4. Evaluation and accountability

The Fund is accountable to a cross-government ministerial board and the National Security Council (NSC). Spending departments are accountable for impact and value for money for the UK taxpayer, and for ensuring that spending meets ODA eligibility requirements and the legal requirements of the International Development Act. The Fund supports a fully joined up approach to prosperity delivery across departments and through the government’s overseas network.

The Fund is backed up by a systematic monitoring and evaluation framework.

5. Priority countries and sectors

The ministerial board have agreed ODA activity in the first year (2016 to 2017) which focuses on those countries where the development potential and the interest to the UK are highest. Non-ODA activity supports projects with the greatest impact and value for money for the UK.

Prosperity Fund activity in subsequent years will focus on sectors and countries where there is clear potential for high-impact work.

The ministerial board has asked UK government departments to consider multi-year work in sectors including: financial services, insurance, business services, infrastructure, energy (to include extractives, renewable, low carbon and climate), environmental industries, healthcare, education and other potential high impact sectors. Work will also be developed on the ‘golden thread’ – ie business environment, anti-corruption, trade and regulation.

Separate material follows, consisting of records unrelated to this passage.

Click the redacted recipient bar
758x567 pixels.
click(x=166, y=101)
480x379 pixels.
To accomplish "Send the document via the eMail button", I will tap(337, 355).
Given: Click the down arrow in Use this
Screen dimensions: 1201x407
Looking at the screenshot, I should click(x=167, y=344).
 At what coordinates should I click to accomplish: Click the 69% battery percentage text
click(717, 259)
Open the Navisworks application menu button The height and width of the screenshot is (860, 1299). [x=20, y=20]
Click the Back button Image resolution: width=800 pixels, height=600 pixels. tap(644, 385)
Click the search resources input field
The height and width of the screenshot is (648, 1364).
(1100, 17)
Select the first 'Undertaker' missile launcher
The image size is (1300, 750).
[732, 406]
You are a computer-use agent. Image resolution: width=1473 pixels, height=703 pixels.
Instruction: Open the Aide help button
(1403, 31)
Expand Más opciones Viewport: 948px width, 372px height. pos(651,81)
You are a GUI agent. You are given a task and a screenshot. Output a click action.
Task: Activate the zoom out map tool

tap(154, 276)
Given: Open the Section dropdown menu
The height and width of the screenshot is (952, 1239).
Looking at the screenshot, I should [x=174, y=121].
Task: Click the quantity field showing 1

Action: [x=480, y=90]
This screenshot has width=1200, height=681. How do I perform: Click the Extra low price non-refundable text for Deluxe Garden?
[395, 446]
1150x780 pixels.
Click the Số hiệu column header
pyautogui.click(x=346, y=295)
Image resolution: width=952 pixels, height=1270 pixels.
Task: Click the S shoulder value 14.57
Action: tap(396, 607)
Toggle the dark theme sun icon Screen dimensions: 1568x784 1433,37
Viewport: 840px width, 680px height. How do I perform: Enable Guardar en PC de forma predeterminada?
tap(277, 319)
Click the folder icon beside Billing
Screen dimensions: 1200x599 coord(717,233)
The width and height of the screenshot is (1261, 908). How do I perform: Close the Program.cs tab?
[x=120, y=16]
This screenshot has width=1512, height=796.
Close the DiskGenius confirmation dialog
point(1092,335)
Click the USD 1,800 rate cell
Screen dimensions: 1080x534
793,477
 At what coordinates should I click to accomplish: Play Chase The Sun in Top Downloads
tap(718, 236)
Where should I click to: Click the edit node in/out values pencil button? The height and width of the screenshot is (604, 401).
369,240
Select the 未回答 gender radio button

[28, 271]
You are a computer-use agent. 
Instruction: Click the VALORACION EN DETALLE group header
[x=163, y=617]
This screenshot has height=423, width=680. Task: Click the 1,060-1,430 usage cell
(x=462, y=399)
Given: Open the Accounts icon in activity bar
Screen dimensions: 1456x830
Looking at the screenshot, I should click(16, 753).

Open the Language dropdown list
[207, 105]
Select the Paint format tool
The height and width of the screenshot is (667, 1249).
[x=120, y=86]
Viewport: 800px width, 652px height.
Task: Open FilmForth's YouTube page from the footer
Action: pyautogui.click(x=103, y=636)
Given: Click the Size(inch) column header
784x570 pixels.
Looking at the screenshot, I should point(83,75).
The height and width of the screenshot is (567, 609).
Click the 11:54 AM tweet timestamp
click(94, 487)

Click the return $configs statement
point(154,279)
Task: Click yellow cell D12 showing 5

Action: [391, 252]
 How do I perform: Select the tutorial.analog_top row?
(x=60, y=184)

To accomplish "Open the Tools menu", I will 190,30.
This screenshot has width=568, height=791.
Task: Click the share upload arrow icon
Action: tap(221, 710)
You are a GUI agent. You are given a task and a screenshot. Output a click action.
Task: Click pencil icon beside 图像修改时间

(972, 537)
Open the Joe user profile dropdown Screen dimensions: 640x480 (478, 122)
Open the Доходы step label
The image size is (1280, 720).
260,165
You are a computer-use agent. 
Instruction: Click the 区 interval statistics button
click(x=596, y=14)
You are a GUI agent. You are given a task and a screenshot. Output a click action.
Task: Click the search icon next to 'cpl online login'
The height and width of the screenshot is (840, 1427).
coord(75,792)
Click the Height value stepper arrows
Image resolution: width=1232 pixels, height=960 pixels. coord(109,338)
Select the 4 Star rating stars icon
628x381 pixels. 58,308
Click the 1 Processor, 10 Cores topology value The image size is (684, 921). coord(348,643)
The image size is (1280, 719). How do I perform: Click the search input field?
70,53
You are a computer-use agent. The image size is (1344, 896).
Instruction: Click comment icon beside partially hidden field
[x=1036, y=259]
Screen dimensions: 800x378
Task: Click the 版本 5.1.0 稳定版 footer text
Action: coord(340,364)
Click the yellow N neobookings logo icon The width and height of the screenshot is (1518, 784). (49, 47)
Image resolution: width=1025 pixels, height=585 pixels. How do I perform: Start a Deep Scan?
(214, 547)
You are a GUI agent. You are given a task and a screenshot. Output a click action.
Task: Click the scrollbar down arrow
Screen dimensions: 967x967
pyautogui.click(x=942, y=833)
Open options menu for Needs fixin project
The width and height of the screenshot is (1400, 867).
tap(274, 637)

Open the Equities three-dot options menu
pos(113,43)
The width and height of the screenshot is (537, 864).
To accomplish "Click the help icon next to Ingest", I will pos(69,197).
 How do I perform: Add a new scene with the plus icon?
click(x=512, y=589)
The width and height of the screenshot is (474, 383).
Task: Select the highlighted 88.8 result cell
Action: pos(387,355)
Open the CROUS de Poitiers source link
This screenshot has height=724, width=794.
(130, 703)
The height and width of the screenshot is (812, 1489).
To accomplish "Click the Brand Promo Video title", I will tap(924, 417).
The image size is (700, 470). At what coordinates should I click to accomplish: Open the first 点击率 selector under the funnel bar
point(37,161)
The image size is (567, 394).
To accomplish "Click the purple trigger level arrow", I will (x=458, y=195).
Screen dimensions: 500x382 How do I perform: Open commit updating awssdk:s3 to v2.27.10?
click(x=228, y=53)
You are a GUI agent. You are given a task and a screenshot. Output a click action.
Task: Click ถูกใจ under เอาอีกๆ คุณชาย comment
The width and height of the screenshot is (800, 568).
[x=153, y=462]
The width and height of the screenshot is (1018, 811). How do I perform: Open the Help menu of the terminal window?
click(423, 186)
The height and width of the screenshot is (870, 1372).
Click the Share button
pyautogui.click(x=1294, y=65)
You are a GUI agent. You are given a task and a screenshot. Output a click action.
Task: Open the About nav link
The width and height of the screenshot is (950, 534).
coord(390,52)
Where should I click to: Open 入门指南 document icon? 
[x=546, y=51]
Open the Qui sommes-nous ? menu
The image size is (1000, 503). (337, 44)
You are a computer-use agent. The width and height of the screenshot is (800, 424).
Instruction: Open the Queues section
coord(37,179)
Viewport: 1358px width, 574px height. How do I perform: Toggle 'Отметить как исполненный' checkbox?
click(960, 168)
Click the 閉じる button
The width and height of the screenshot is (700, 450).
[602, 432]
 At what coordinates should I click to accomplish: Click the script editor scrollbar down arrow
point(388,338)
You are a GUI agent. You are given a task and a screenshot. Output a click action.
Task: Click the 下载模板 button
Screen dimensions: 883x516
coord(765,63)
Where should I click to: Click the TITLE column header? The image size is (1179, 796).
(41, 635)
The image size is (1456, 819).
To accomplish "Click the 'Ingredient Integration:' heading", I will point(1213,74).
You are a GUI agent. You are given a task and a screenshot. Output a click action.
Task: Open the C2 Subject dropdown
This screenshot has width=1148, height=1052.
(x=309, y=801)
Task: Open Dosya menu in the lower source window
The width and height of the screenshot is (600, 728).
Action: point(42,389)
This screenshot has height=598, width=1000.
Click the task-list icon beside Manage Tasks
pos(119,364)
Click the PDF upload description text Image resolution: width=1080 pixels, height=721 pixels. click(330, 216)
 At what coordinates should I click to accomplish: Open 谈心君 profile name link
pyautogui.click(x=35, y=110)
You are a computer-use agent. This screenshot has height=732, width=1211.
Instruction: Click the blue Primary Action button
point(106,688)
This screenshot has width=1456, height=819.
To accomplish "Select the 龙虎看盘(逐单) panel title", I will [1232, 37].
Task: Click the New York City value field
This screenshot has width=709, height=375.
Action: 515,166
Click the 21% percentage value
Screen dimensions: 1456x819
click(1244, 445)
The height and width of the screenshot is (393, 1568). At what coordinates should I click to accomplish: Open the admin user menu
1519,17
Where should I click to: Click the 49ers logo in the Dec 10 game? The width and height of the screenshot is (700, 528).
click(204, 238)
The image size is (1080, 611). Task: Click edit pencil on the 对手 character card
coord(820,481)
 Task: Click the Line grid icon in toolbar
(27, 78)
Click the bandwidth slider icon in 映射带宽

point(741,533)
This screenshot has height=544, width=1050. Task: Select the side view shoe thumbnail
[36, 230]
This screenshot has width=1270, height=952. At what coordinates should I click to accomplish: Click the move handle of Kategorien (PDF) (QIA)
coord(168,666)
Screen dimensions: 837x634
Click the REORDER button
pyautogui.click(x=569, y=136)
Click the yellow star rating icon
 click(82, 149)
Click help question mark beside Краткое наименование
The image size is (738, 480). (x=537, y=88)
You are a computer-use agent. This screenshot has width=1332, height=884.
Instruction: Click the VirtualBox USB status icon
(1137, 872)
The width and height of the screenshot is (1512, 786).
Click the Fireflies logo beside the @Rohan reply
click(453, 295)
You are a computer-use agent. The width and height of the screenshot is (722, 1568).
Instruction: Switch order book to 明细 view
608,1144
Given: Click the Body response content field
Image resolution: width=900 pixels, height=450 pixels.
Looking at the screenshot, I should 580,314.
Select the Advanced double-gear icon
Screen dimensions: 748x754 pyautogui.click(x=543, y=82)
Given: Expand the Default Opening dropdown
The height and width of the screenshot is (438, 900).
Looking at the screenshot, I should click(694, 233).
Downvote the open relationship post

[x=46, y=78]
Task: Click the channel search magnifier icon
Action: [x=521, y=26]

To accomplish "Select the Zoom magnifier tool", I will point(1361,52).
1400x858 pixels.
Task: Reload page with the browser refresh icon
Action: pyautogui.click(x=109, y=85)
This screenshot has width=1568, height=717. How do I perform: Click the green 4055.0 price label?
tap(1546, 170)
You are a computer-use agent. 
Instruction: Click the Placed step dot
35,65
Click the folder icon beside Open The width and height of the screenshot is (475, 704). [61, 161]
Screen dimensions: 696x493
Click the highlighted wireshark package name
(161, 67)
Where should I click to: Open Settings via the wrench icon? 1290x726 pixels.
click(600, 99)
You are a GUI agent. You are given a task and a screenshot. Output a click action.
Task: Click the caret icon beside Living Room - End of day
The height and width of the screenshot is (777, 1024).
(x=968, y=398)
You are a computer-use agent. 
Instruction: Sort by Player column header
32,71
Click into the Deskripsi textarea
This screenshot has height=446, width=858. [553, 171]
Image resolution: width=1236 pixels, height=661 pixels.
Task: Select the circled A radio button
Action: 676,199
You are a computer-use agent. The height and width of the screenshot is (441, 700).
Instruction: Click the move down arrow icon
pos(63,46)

Sectors and countries will continue to be kept under regular review over the duration of the Fund.

6. Our partners

We will continue to work with a range of existing partners in the UK and in-country, including business, NGOs and international organisations, such as the World Bank, WTO and OECD, and new partners who have particular technical or sectoral expertise. We will maintain and develop partnerships with expert organisations as well as partnering the private sector, directly in accordance with government procurement rules, where this will help harness specialist expertise, extend reach and influence complementary financing.

The government will maintain in-depth dialogue with UK business and will ensure that UK business and institutions are informed and ready to compete for new opportunities.